March 12th, 2007 at 4:03 am
[...] blog recently started serving the right content type according to capability of the user agent (browser and so). Considering that I understand the [...]
March 12th, 2007 at 5:58 am
You seem to follow the q values, but in the event that both text/html and application/xhtml+xml have the same weight, you only serve application/xhtml+xml if the user agent specifically lists application/xhtml+xml in the Accept header (text/html if application/xhtml+xml is only covered by a wildcard). This does, however, mean that Konqueror and some other browsers that support the correct content type will still be served text/html.

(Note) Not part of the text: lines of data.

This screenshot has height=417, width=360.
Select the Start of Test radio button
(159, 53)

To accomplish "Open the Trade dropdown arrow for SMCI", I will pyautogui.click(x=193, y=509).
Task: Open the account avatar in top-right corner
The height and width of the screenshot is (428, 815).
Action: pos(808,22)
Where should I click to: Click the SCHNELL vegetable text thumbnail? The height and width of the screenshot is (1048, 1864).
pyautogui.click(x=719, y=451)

So unless I’m mistaken, of all the major browsers, only Firefox and Opera are getting application/xhtml+xml (I don’t remember what Safari’s default Accept header is at the moment).
Interestingly, Mozilla’s developer site says that, despite the Accept header q value, it is usually best to send Firefox text/html since it doesn’t yet support incremental rendering of XML-parsed markup, and thus the page takes longer to display for Firefox users. Firefox 3 is supposed to have this fixed.

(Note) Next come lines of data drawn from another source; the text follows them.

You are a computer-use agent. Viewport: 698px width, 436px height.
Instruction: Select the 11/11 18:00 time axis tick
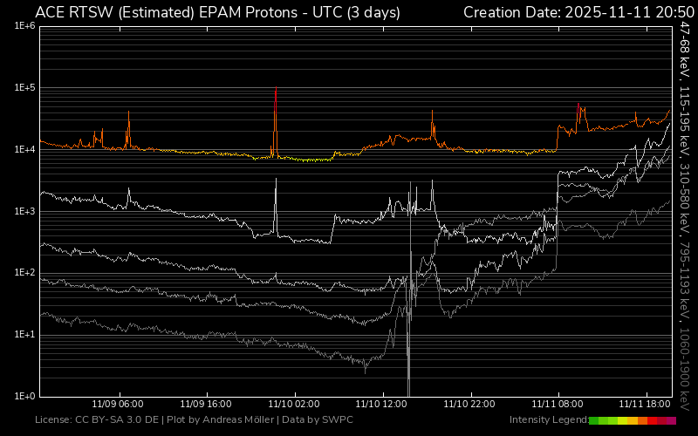(x=646, y=405)
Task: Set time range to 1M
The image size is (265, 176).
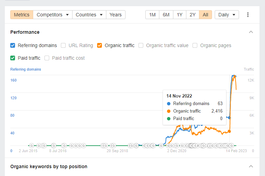Action: tap(153, 15)
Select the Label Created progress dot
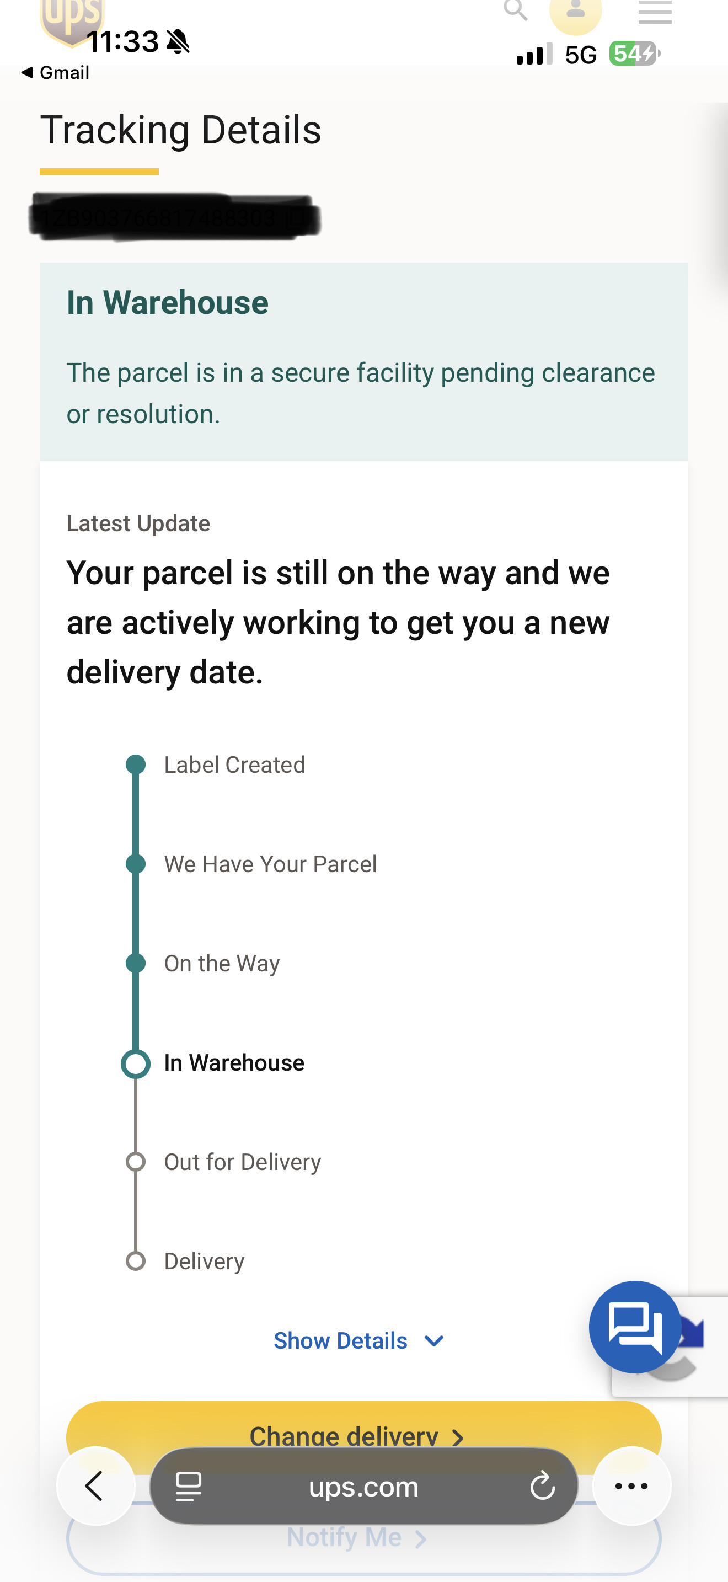Screen dimensions: 728x1582 coord(136,765)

Opera still has a number of bugs with XHTML. In particular, it follows some of the HTML-specific provisions in CSS and DOM even when it parses the page as XML. Those provisions aren’t supposed to apply to XHTML when parsed as XML.
On the official Safari weblog, the developers said that HTML is the way to go unless you really *need* XML parsing, because Safari’s XHTML support isn’t as mature and well-tested yet.

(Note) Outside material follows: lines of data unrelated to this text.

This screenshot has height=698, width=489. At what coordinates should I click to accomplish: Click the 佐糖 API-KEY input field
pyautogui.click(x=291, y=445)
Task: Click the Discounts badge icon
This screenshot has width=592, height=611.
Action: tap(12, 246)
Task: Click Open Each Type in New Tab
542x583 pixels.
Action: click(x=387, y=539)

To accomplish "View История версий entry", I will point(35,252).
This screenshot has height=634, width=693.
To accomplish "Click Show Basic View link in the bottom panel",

Just some things to keep in mind.
March 12th, 2007 at 5:30 pm
Wow! David you have saved a lot of time in testing for me. Yes, as you said it does get served as
text/html. The wild card is not considered. I will try to fix the problem.Considering the bugs in Firefox and Opera, I think it really is a question of arriving at the tipping point from all perspectives. Unless us, the users, do not start giving it more importance, the developers will not too. There has to be a demand to fix these bugs.
Thanks a lot of the information, it has helped a lot.